#### TRECHO DO TEXTO

Ultimamente, segundo quatro consultores de compra e venda de mausoléus ouvidos pela reportagem, poucos negócios são fechados no cemitério da Recoleta (entre oito e dez por ano).
A administração do local em nada interfere, só cobrando anualmente uma espécie de IPTU.
As vendas são mais constantes em tempos de crise econômica - algo que não é incomum na Argentina -, quando muitas famílias se desfazem de seus monumentos funerários.
"Mas agora também é diferente, não há um culto à morte como havia no passado", diz Luis Montezano, 60, no comércio de mausoléus desde criança -ele herdou a profissão da família.
O pai de Montezano tem o nome imortalizado no monumento de Evita. Foi o responsável por construir o túmulo da família Duarte, onde ela está, nos anos 50.

#### DADOS ARMAZENADOS
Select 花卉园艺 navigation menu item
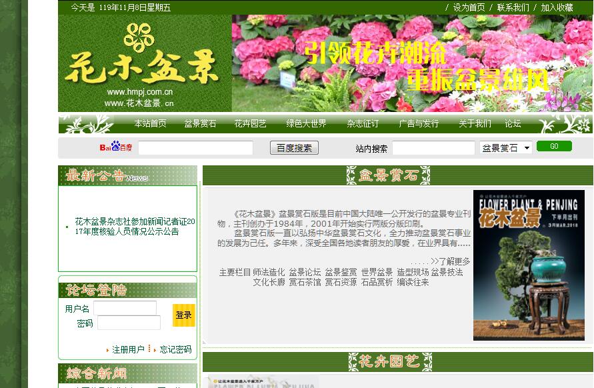pyautogui.click(x=250, y=123)
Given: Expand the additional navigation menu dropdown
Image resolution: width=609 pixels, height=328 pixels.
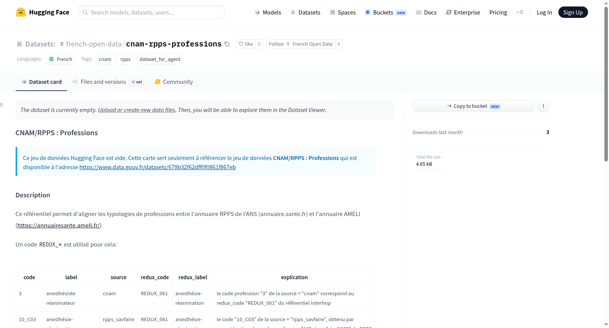Looking at the screenshot, I should 520,12.
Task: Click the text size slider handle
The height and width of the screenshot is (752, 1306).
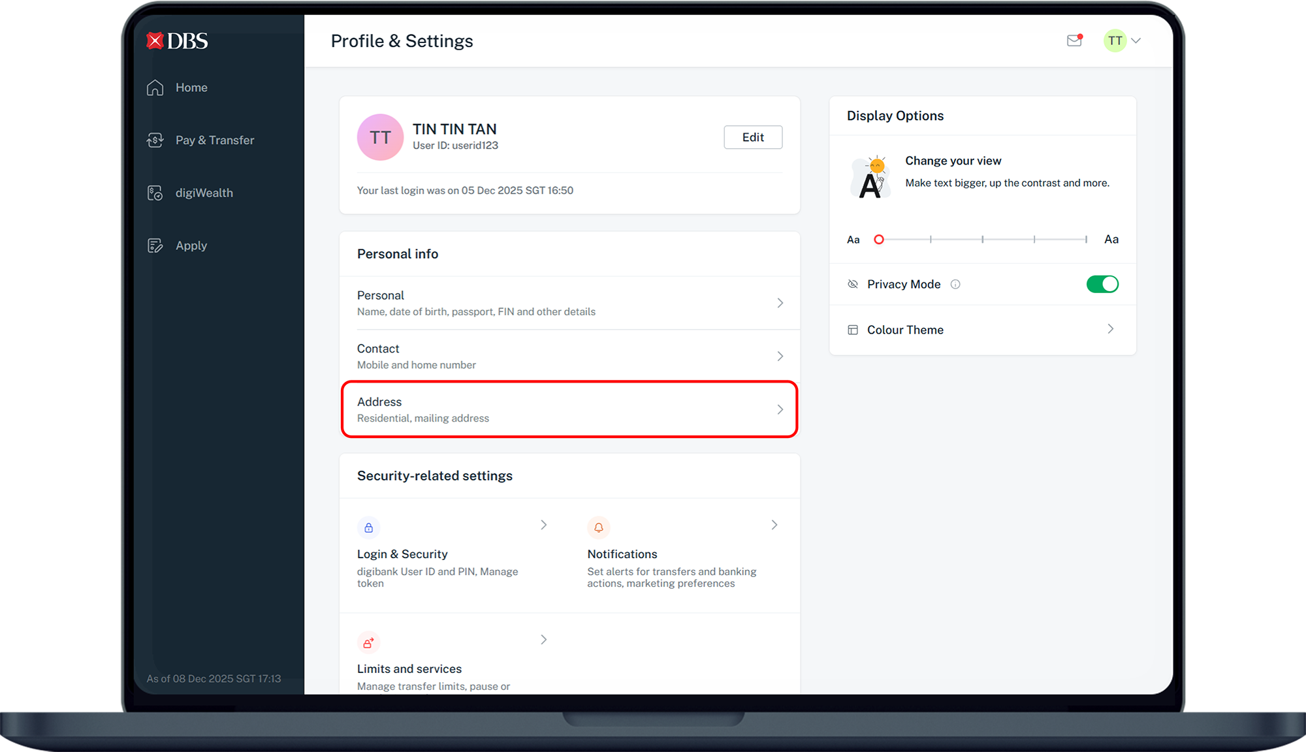Action: click(x=879, y=240)
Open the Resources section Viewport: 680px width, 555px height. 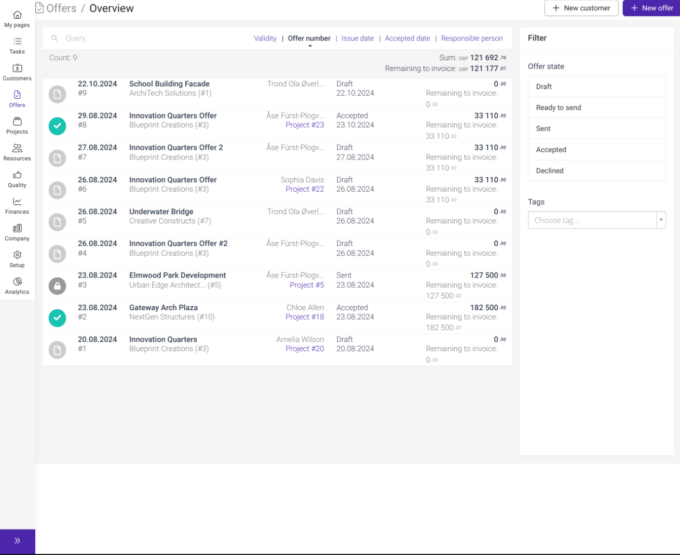(17, 152)
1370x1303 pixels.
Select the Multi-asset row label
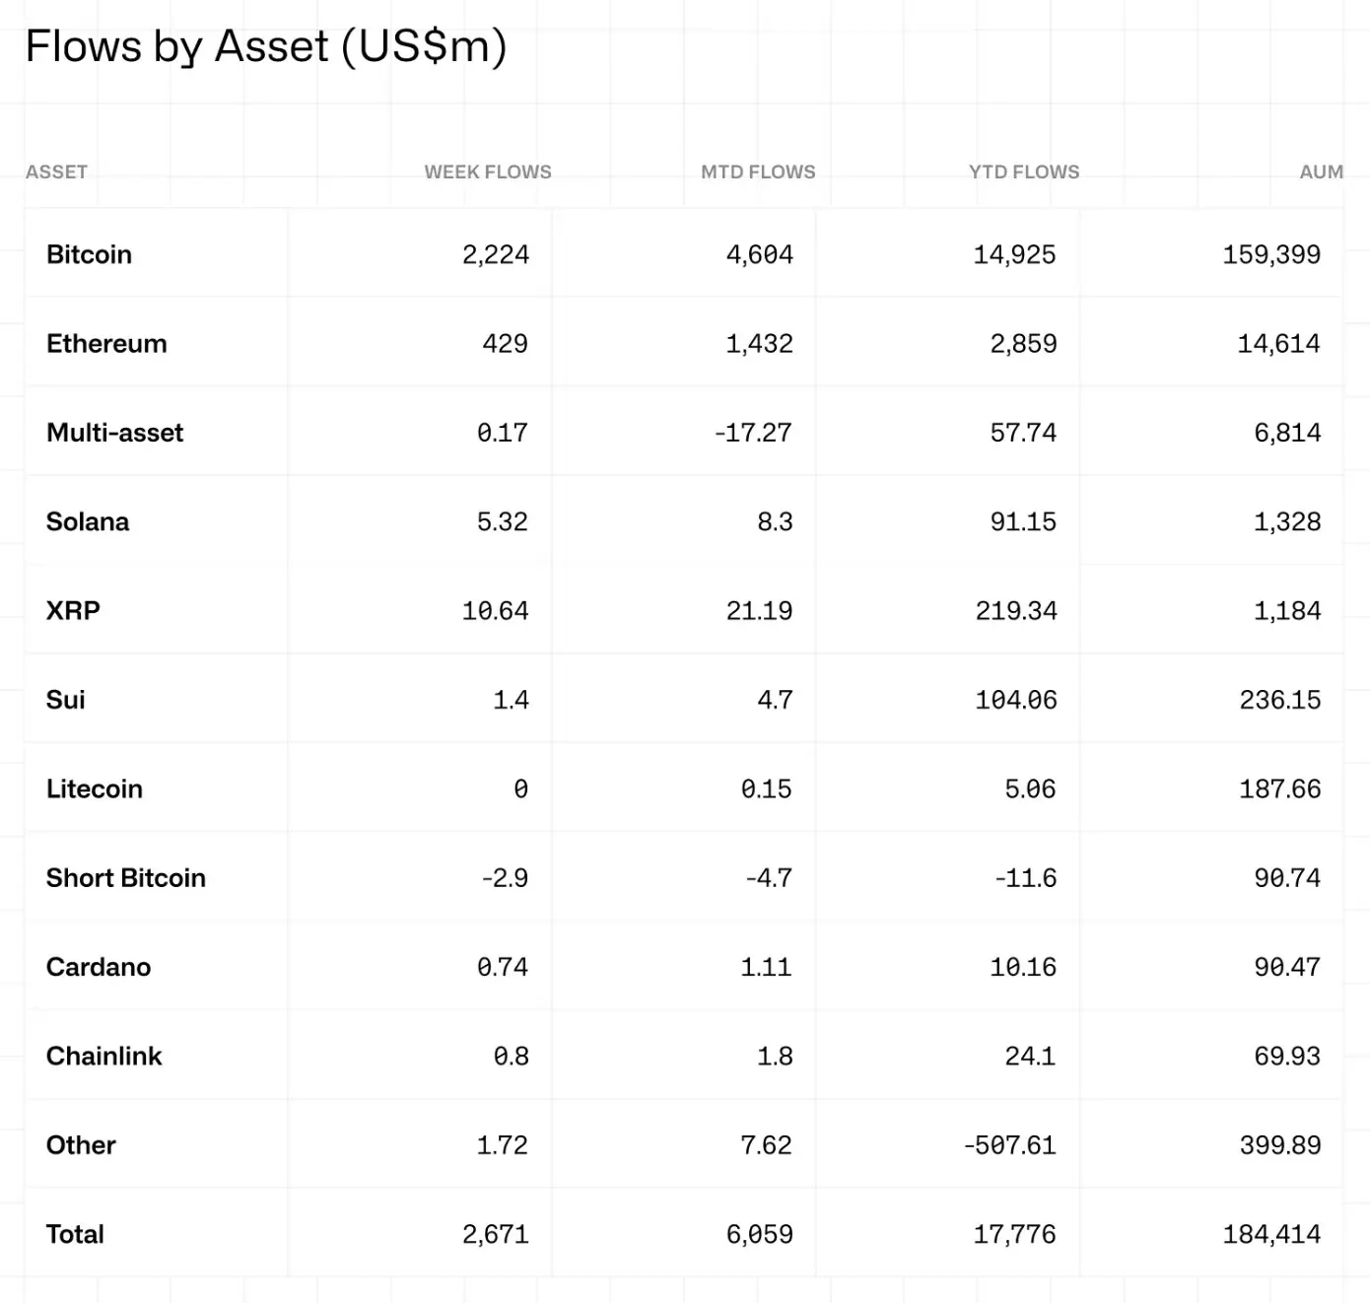click(x=114, y=433)
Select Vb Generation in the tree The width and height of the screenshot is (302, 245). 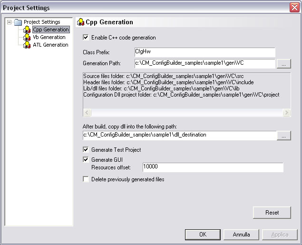[49, 38]
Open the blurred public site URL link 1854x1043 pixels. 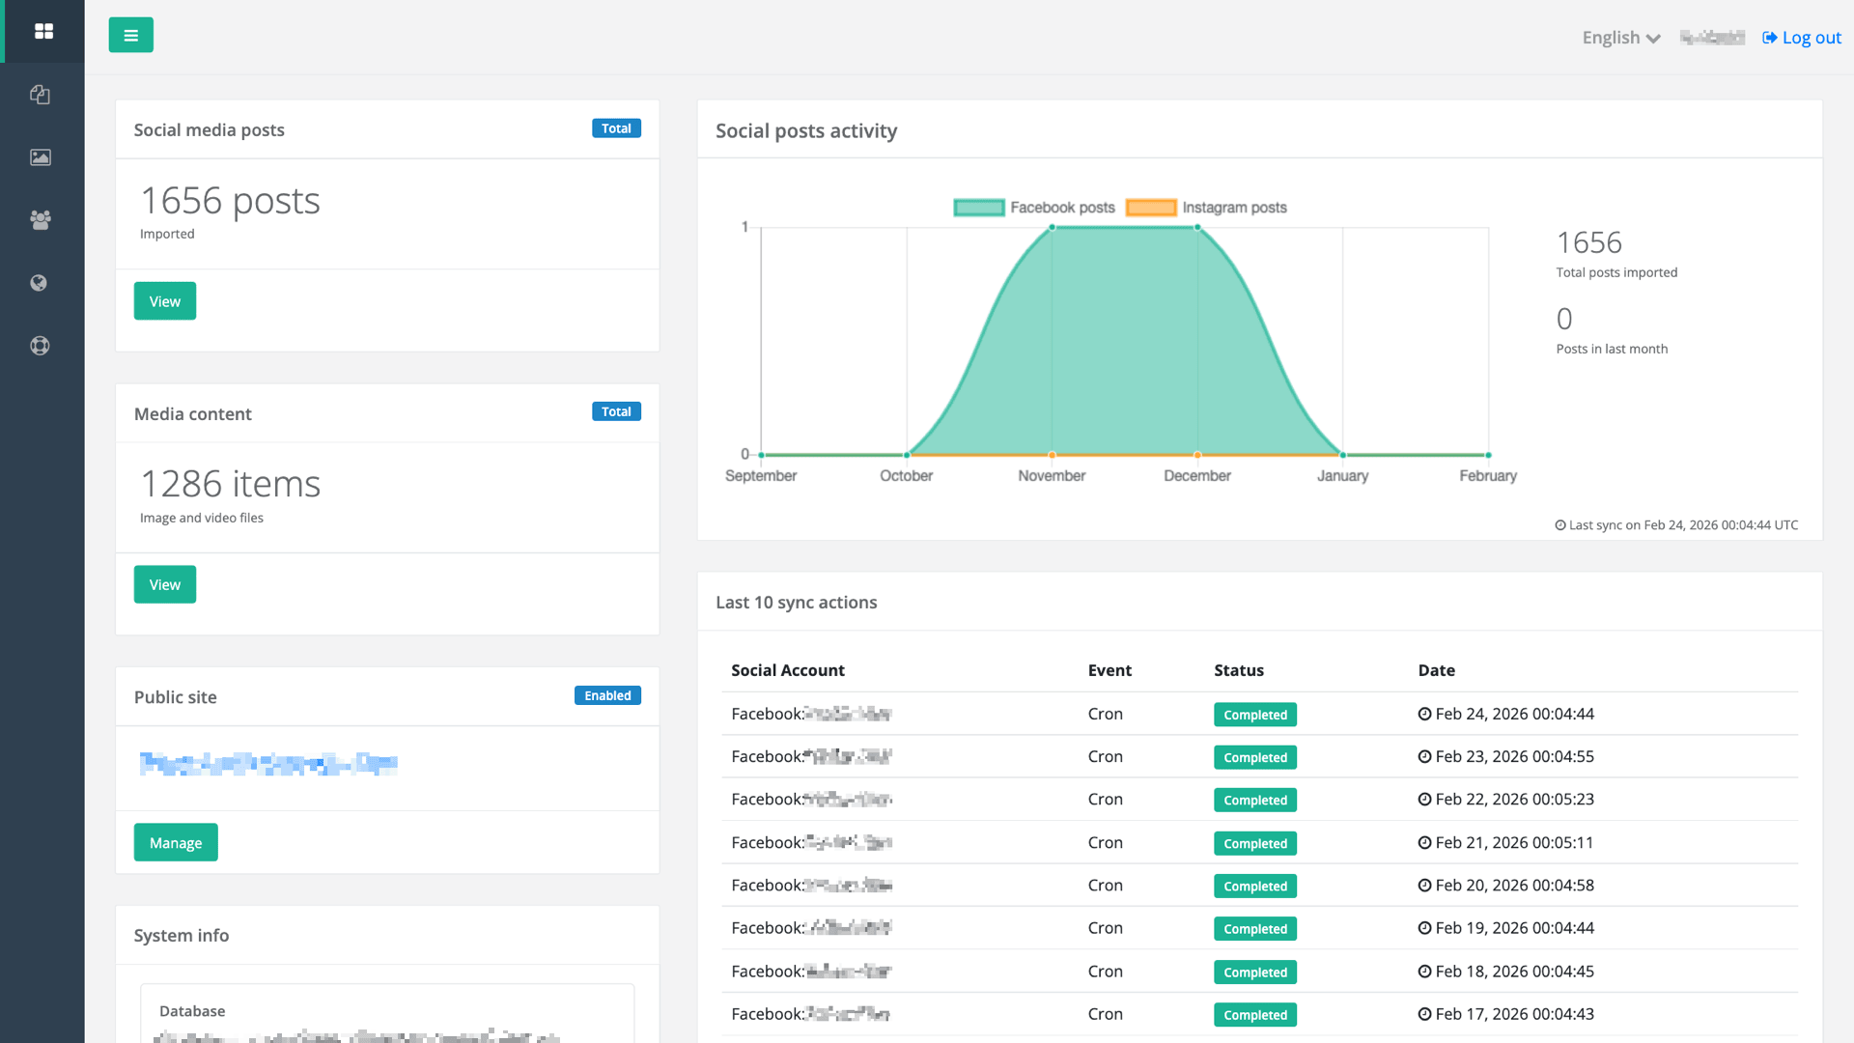tap(268, 764)
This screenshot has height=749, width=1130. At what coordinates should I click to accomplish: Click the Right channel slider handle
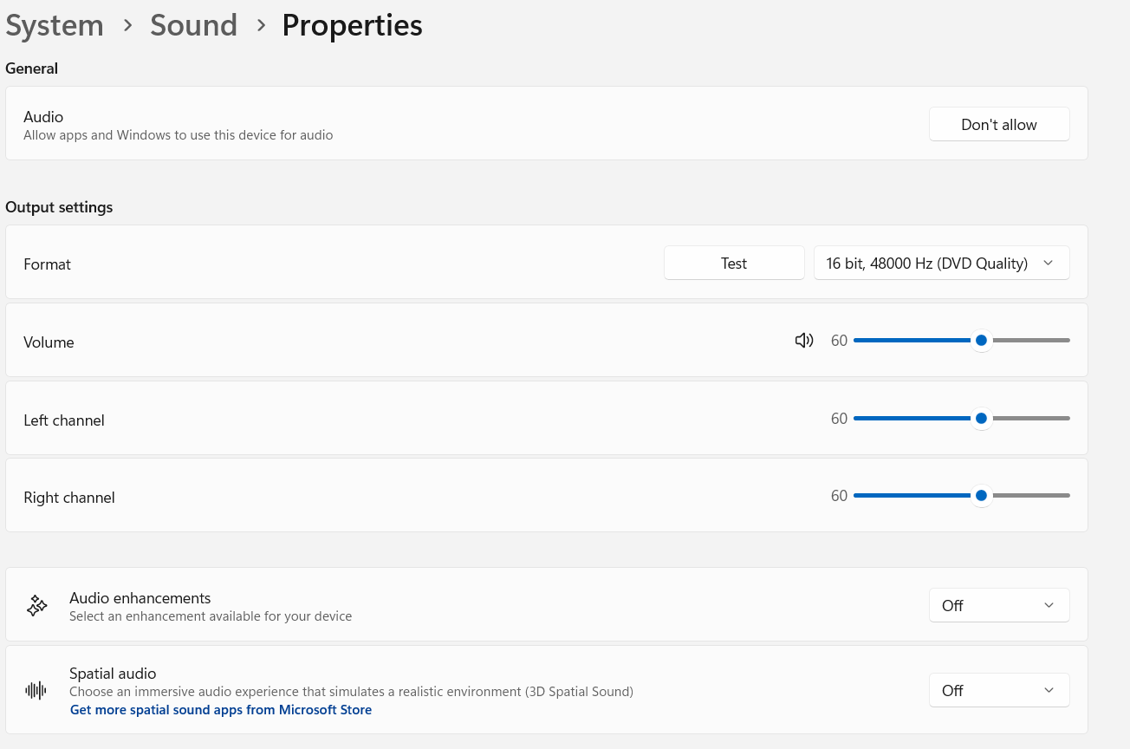(981, 496)
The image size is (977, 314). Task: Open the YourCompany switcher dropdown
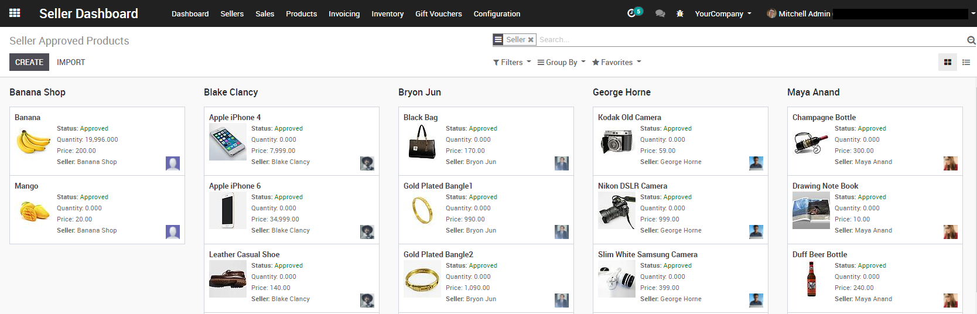723,13
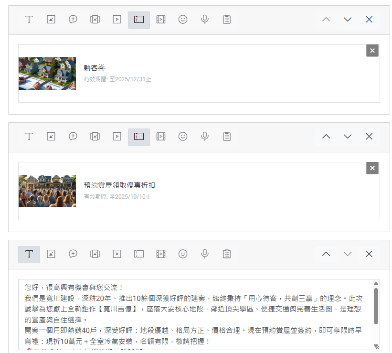Move the 熟客卷 block down with the chevron
The height and width of the screenshot is (353, 392).
click(348, 20)
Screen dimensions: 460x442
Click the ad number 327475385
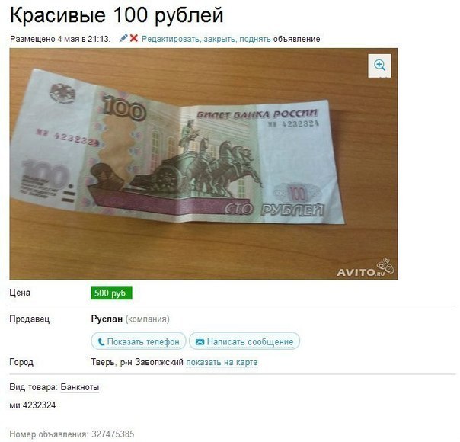113,434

#### ENUNCIADO 1
De acordo com o texto sobre a venda de mausoléus na Recoleta, quantos negócios são fechados por ano nesse cemitério?
#### ENUNCIADO 2
Prolongue o texto sobre a venda de mausoléus na Recoleta, começando logo após a última frase.

#### RESULTADO 1
Entre oito e dez por ano.

#### RESULTADO 2
Também dificulta a venda achar quem esteja disposto a pagar US$ 300 mil pelo espaço no cemitério, valor de um apartamento de três quartos logo ali do lado, no bairro da Recoleta, ou mesmo em Palermo, uma das áreas mais verdes e valorizadas de Buenos Aires.
No cemitério da Recoleta, é possível achar um túmulo da mesma dimensão do ofertado por Dámian entre US$ 30 mil e US$ 40 mil.
O valor não é calculado por metro quadrado, mas por lote, que varia entre US$ 12 mil e US$ 15 mil. Em um lote é possível acomodar até oito corpos.

PRIVACIDADE
Um dos mausoléus mais caros já vendidos em Recoleta, quase uma minicatedral negociada há sete anos, custou US$ 150 mil. Quem intermediou a venda foi Cacho Gay, 65, há 50 atuando, como diz, na "venda de imóveis" para mortos.
"Além do valor, totalmente irreal, é muito difícil vender um mausoléu na rua de Evita. As pessoas querem privacidade no cemitério, e esse é um local muito visitado, não sobra uma flor em pé", diz Cacho Gay.
Dámian afirma que já foi procurado por pessoas interessadas, mas nenhuma negociação avançou até o momento. Sobre o valor, ele comenta apenas que pode ser "negociável".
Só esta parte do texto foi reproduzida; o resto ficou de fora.